▸ **Task input**:
········
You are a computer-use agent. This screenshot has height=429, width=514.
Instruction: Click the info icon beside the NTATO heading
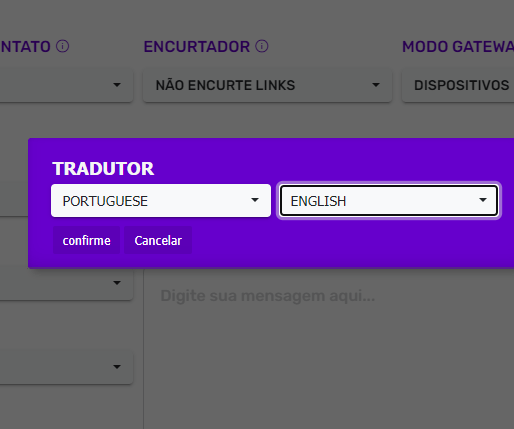(x=62, y=46)
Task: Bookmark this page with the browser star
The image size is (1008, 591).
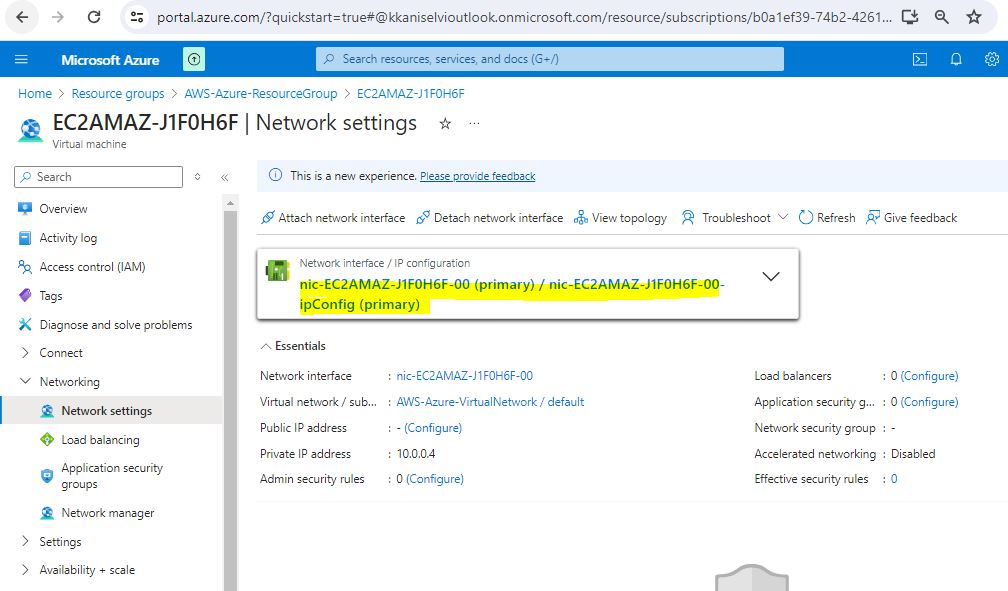Action: [x=974, y=17]
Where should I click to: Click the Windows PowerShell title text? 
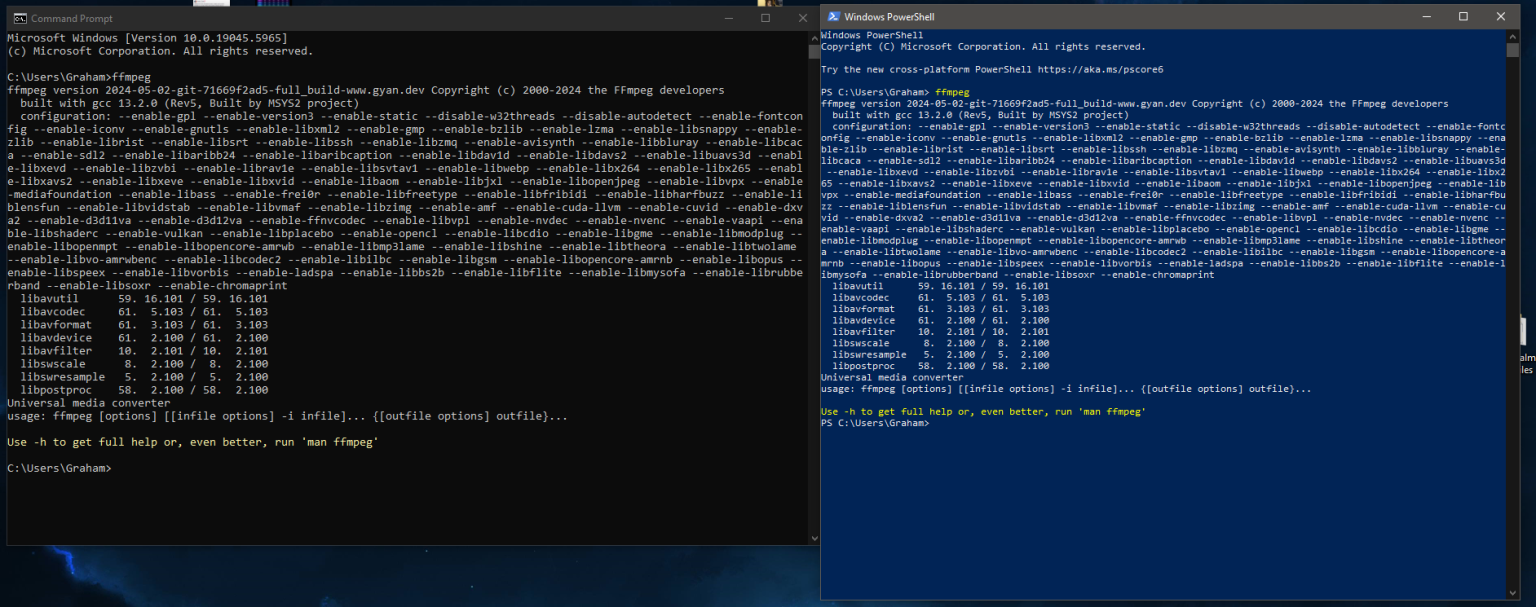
········
▸ **Required work**: The data above should be repeated exactly, minus any pictures.

▸ **Response for this exercise**:
You are a computer-use agent. This screenshot has height=429, width=514.
Instruction: Click the info icon beside the NTATO heading
(x=62, y=46)
Task: Bookmark this page with the browser star
The image size is (1008, 591).
Action: [x=974, y=17]
Where should I click to: Click the Windows PowerShell title text? 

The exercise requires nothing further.